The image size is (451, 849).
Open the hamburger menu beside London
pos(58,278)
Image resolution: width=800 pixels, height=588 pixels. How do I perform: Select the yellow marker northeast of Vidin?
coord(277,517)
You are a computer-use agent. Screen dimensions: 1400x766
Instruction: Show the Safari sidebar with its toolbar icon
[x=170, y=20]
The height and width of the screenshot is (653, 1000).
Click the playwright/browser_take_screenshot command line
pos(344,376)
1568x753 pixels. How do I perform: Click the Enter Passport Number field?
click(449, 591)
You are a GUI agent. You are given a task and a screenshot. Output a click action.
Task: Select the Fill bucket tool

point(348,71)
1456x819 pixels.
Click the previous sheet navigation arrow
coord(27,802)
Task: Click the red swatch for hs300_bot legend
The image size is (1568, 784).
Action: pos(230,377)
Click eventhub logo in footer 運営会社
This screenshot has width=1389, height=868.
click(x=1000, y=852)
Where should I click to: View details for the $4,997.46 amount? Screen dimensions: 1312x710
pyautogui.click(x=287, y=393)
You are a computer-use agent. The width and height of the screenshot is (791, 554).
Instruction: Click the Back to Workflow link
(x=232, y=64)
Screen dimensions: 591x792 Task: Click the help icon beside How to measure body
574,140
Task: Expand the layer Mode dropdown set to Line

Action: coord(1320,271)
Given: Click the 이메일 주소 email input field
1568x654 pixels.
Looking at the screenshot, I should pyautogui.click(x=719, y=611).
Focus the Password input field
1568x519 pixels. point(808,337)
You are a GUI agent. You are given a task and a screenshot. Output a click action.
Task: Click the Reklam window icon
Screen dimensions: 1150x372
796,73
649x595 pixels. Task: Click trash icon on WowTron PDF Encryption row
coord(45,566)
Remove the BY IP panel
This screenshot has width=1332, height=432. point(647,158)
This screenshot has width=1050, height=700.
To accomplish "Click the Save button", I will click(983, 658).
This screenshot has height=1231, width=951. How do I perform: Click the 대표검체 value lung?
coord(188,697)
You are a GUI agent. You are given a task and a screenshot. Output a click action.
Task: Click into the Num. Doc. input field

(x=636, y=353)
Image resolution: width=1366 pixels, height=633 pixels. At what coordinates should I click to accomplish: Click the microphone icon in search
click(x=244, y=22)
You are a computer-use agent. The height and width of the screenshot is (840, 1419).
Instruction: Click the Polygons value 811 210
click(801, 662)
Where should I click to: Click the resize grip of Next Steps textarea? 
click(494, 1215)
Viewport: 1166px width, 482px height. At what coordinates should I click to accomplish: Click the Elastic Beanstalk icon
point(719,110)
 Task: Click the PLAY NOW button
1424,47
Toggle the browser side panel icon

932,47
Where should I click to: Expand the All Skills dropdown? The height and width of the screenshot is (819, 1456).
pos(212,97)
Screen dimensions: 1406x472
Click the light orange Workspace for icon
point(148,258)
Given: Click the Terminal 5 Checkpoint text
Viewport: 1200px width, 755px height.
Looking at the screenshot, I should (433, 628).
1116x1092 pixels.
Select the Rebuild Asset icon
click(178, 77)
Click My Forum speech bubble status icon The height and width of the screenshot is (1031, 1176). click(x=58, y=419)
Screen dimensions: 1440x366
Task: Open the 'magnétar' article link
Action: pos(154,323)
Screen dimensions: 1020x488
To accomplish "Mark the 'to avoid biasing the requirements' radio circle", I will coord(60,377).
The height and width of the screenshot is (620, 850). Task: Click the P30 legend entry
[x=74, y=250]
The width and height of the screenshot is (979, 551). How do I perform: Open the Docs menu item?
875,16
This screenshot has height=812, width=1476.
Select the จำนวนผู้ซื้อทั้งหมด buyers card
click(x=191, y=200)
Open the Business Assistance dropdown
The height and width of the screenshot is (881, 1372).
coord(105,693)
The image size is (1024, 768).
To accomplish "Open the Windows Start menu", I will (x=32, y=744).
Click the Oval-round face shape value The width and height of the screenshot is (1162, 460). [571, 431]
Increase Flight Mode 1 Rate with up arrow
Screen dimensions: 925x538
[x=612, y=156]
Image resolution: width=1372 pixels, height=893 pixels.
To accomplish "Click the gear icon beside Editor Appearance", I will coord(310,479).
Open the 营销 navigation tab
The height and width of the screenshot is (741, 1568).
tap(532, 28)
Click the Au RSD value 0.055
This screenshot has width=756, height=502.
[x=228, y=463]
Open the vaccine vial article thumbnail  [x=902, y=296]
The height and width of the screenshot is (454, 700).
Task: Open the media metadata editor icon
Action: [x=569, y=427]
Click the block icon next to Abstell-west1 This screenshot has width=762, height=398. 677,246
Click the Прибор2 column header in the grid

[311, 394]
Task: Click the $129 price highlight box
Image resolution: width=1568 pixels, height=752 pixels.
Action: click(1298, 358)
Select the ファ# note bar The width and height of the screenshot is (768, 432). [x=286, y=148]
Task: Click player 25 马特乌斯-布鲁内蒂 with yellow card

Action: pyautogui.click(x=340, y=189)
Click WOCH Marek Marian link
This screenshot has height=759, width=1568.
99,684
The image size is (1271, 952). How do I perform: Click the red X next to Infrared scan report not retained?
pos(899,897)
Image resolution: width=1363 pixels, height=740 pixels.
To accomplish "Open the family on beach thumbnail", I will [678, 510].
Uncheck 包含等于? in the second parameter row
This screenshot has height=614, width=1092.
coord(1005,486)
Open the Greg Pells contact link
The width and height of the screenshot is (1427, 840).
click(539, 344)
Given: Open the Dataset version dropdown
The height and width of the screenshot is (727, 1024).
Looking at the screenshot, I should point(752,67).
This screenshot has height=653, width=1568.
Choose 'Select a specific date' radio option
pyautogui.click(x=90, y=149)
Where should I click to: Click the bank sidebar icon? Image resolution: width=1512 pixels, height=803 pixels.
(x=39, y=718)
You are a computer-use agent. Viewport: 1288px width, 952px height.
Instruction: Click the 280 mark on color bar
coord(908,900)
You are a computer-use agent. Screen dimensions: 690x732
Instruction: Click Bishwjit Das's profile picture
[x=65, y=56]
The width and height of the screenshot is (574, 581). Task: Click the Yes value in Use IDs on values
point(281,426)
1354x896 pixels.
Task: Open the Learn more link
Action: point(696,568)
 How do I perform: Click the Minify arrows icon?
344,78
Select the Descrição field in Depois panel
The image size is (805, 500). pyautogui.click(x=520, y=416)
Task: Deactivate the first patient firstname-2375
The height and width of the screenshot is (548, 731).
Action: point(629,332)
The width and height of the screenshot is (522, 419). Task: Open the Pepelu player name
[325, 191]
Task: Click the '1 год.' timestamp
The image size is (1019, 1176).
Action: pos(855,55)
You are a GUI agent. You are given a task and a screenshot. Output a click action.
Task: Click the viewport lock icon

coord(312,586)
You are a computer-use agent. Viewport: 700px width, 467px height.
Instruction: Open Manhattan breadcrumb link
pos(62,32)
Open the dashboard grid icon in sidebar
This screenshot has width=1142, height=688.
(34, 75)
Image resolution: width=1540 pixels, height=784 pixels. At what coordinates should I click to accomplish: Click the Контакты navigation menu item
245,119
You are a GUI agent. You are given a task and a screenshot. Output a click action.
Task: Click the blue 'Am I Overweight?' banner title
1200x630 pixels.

Instructions for the task ▸ Copy every one of the records above word for word, keeping each line as it is.

Answer to the exercise ▸
The image size is (451, 849).
Open the hamburger menu beside London
pos(58,278)
Image resolution: width=800 pixels, height=588 pixels. How do I perform: Select the yellow marker northeast of Vidin?
coord(277,517)
You are a computer-use agent. Screen dimensions: 1400x766
Instruction: Show the Safari sidebar with its toolbar icon
[x=170, y=20]
The height and width of the screenshot is (653, 1000).
Click the playwright/browser_take_screenshot command line
pos(344,376)
1568x753 pixels. How do I perform: Click the Enter Passport Number field?
click(449, 591)
You are a GUI agent. You are given a task and a screenshot. Output a click action.
Task: Select the Fill bucket tool

point(348,71)
1456x819 pixels.
Click the previous sheet navigation arrow
coord(27,802)
Task: Click the red swatch for hs300_bot legend
The image size is (1568, 784).
Action: pos(230,377)
Click eventhub logo in footer 運営会社
This screenshot has width=1389, height=868.
click(x=1000, y=852)
Where should I click to: View details for the $4,997.46 amount? Screen dimensions: 1312x710
pyautogui.click(x=287, y=393)
You are a computer-use agent. The width and height of the screenshot is (791, 554).
Instruction: Click the Back to Workflow link
(x=232, y=64)
Screen dimensions: 591x792 Task: Click the help icon beside How to measure body
574,140
Task: Expand the layer Mode dropdown set to Line

Action: coord(1320,271)
Given: Click the 이메일 주소 email input field
1568x654 pixels.
Looking at the screenshot, I should pyautogui.click(x=719, y=611).
Focus the Password input field
1568x519 pixels. point(808,337)
You are a GUI agent. You are given a task and a screenshot. Output a click action.
Task: Click the Reklam window icon
Screen dimensions: 1150x372
796,73
649x595 pixels. Task: Click trash icon on WowTron PDF Encryption row
coord(45,566)
Remove the BY IP panel
This screenshot has width=1332, height=432. point(647,158)
This screenshot has width=1050, height=700.
To accomplish "Click the Save button", I will click(983, 658).
This screenshot has height=1231, width=951. How do I perform: Click the 대표검체 value lung?
coord(188,697)
You are a GUI agent. You are given a task and a screenshot. Output a click action.
Task: Click into the Num. Doc. input field

(x=636, y=353)
Image resolution: width=1366 pixels, height=633 pixels. At what coordinates should I click to accomplish: Click the microphone icon in search
click(x=244, y=22)
You are a computer-use agent. The height and width of the screenshot is (840, 1419).
Instruction: Click the Polygons value 811 210
click(801, 662)
Where should I click to: Click the resize grip of Next Steps textarea? 
click(494, 1215)
Viewport: 1166px width, 482px height. At what coordinates should I click to accomplish: Click the Elastic Beanstalk icon
point(719,110)
 Task: Click the PLAY NOW button
1424,47
Toggle the browser side panel icon

932,47
Where should I click to: Expand the All Skills dropdown? The height and width of the screenshot is (819, 1456).
pos(212,97)
Screen dimensions: 1406x472
Click the light orange Workspace for icon
point(148,258)
Given: Click the Terminal 5 Checkpoint text
Viewport: 1200px width, 755px height.
Looking at the screenshot, I should (433, 628).
1116x1092 pixels.
Select the Rebuild Asset icon
click(178, 77)
Click My Forum speech bubble status icon The height and width of the screenshot is (1031, 1176). click(x=58, y=419)
Screen dimensions: 1440x366
Task: Open the 'magnétar' article link
Action: pos(154,323)
Screen dimensions: 1020x488
To accomplish "Mark the 'to avoid biasing the requirements' radio circle", I will coord(60,377).
The height and width of the screenshot is (620, 850). Task: Click the P30 legend entry
[x=74, y=250]
The width and height of the screenshot is (979, 551). How do I perform: Open the Docs menu item?
875,16
This screenshot has height=812, width=1476.
Select the จำนวนผู้ซื้อทั้งหมด buyers card
click(x=191, y=200)
Open the Business Assistance dropdown
The height and width of the screenshot is (881, 1372).
coord(105,693)
The image size is (1024, 768).
To accomplish "Open the Windows Start menu", I will (x=32, y=744).
Click the Oval-round face shape value The width and height of the screenshot is (1162, 460). [571, 431]
Increase Flight Mode 1 Rate with up arrow
Screen dimensions: 925x538
[x=612, y=156]
Image resolution: width=1372 pixels, height=893 pixels.
To accomplish "Click the gear icon beside Editor Appearance", I will coord(310,479).
Open the 营销 navigation tab
The height and width of the screenshot is (741, 1568).
tap(532, 28)
Click the Au RSD value 0.055
This screenshot has width=756, height=502.
[x=228, y=463]
Open the vaccine vial article thumbnail  [x=902, y=296]
The height and width of the screenshot is (454, 700).
Task: Open the media metadata editor icon
Action: [x=569, y=427]
Click the block icon next to Abstell-west1 This screenshot has width=762, height=398. 677,246
Click the Прибор2 column header in the grid

[311, 394]
Task: Click the $129 price highlight box
Image resolution: width=1568 pixels, height=752 pixels.
Action: click(1298, 358)
Select the ファ# note bar The width and height of the screenshot is (768, 432). [x=286, y=148]
Task: Click player 25 马特乌斯-布鲁内蒂 with yellow card

Action: pyautogui.click(x=340, y=189)
Click WOCH Marek Marian link
This screenshot has height=759, width=1568.
99,684
The image size is (1271, 952). How do I perform: Click the red X next to Infrared scan report not retained?
pos(899,897)
Image resolution: width=1363 pixels, height=740 pixels.
To accomplish "Open the family on beach thumbnail", I will [678, 510].
Uncheck 包含等于? in the second parameter row
This screenshot has height=614, width=1092.
coord(1005,486)
Open the Greg Pells contact link
The width and height of the screenshot is (1427, 840).
click(539, 344)
Given: Open the Dataset version dropdown
The height and width of the screenshot is (727, 1024).
Looking at the screenshot, I should point(752,67).
This screenshot has height=653, width=1568.
Choose 'Select a specific date' radio option
pyautogui.click(x=90, y=149)
Where should I click to: Click the bank sidebar icon? Image resolution: width=1512 pixels, height=803 pixels.
(x=39, y=718)
You are a computer-use agent. Viewport: 1288px width, 952px height.
Instruction: Click the 280 mark on color bar
coord(908,900)
You are a computer-use agent. Screen dimensions: 690x732
Instruction: Click Bishwjit Das's profile picture
[x=65, y=56]
The width and height of the screenshot is (574, 581). Task: Click the Yes value in Use IDs on values
point(281,426)
1354x896 pixels.
Task: Open the Learn more link
Action: point(696,568)
 How do I perform: Click the Minify arrows icon?
344,78
Select the Descrição field in Depois panel
The image size is (805, 500). pyautogui.click(x=520, y=416)
Task: Deactivate the first patient firstname-2375
The height and width of the screenshot is (548, 731).
Action: point(629,332)
The width and height of the screenshot is (522, 419). Task: Open the Pepelu player name
[325, 191]
Task: Click the '1 год.' timestamp
The image size is (1019, 1176).
Action: pos(855,55)
You are a GUI agent. You are given a task and a screenshot. Output a click action.
Task: Click the viewport lock icon

coord(312,586)
You are a computer-use agent. Viewport: 700px width, 467px height.
Instruction: Open Manhattan breadcrumb link
pos(62,32)
Open the dashboard grid icon in sidebar
This screenshot has width=1142, height=688.
(34, 75)
Image resolution: width=1540 pixels, height=784 pixels. At what coordinates should I click to accomplish: Click the Контакты navigation menu item
245,119
You are a GUI agent. You are given a task and a screenshot. Output a click action.
Task: Click the blue 'Am I Overweight?' banner title
1200x630 pixels.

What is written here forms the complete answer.